Hansueli Salzmann, das Gericht hat nicht in eurem Sinn entschieden, was sagst du dazu?

Wir sind enttäuscht. Wir überlegen uns jetzt gerade, ob es Sinn ergibt, den Rekurs noch weiter laufen zu lassen. Vielleicht wäre es besser, wir zögen den Rekurs zurück und setzten unsere Energie in die Zusammenarbeit mit Partnern, die auch schätzen, was wir tun und bei denen nicht nur der wirtschaftliche Faktor im Vordergrund steht. Dahingehend sind wir mit unserem Rechtsvertreter in Kontakt.

Ihr fühlt euch also vom Kanton nicht geschätzt?

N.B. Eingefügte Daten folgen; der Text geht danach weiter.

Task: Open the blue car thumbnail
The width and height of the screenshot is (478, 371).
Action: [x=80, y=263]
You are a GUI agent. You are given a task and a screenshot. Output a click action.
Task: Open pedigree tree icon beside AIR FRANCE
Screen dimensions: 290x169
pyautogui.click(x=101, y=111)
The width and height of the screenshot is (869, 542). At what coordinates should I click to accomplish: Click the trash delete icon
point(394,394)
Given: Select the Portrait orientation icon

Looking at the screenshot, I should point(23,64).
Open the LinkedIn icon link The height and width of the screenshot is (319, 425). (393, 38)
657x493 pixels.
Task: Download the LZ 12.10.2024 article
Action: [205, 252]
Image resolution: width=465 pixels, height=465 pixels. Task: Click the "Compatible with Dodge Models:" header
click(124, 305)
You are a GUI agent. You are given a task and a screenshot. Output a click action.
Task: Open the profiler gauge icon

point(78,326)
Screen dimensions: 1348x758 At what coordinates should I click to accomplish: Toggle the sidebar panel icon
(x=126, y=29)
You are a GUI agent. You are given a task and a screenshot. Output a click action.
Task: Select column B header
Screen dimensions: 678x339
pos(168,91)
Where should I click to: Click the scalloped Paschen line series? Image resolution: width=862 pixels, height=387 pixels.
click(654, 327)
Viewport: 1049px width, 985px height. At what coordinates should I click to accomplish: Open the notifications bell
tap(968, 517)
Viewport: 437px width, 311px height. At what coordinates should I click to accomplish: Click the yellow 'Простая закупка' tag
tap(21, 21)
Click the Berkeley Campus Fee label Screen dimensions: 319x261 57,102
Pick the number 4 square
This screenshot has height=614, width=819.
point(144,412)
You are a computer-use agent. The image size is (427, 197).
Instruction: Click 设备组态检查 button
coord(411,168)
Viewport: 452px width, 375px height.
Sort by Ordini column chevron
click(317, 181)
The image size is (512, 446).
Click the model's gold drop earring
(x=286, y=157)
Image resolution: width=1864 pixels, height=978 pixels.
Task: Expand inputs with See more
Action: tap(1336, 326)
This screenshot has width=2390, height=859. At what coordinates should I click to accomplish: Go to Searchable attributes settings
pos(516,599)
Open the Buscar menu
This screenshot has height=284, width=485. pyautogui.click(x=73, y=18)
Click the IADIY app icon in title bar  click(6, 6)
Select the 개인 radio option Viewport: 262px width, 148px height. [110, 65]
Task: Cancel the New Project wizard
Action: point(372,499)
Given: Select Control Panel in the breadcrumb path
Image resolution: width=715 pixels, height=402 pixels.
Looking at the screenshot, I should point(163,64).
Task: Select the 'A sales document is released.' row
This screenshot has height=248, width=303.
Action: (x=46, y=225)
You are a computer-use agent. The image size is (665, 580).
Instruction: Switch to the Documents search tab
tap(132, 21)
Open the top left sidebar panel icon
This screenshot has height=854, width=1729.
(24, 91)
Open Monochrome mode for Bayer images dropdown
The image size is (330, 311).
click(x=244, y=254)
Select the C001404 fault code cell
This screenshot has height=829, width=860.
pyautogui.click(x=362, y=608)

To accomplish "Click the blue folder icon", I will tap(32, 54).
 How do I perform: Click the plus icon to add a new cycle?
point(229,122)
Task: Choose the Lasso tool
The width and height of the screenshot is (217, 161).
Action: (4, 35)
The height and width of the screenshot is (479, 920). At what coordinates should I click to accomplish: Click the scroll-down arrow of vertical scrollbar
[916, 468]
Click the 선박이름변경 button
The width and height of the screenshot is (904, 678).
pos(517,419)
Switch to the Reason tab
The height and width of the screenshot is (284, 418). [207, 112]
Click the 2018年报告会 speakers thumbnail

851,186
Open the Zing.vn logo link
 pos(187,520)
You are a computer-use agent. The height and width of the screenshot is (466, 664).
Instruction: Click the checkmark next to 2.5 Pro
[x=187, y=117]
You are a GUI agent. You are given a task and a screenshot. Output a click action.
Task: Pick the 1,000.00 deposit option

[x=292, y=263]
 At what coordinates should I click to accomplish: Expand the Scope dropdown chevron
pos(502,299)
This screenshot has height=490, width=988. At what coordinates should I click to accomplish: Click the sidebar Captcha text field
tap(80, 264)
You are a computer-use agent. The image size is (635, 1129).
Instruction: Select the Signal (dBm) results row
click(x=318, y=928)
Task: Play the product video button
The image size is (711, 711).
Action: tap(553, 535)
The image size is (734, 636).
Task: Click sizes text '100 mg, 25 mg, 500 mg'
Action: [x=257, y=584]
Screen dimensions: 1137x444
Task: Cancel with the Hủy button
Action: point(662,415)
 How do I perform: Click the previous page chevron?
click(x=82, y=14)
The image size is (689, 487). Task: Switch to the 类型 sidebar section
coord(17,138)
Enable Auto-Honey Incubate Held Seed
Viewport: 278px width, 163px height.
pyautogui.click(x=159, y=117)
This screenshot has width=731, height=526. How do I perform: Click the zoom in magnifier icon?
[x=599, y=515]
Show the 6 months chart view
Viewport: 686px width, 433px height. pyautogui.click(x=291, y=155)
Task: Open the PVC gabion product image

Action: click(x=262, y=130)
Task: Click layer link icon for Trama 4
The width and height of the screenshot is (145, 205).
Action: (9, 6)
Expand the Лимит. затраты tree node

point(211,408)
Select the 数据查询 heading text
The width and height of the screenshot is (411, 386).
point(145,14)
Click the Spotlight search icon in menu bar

Der wirtschaftliche Faktor überwiegt beim Kanton. Wenn der Leistungsausweis und die Qualität, die wir in den letzten 23 Jahren erbracht haben, nichts zählt, dann finde ich, dass man hier nicht von einer Wertschätzung des Kantons sprechen kann. Ich finde es einfach schade und bedauere es sehr, dass Erwerbslose, die künftig in St.Gallen ein Einsatzprogramm absolvieren, einen qualitativ schlechteren Arbeitsplatz haben müssen.  Ich möchte dem Kanton St.Gallen ans Herz legen, dass er in diesem Bereich die Prioritäten vielleicht anders setzen sollte.

Seid ihr wütend?

Wütend würde ich nicht sagen. Es geht uns auch nicht ums Gewinnen oder Verlieren. Es geht uns darum, Leuten zu helfen, die Schwierigkeiten haben, im Arbeitsmarkt eine Anstellung zu finden. Es geht uns darum, diesen Menschen ein bestmögliches Angebot zu bieten. Ob der Kanton dieses Angebot bei uns oder bei jemand anderem einkaufen will, steht nicht im Vordergrund. 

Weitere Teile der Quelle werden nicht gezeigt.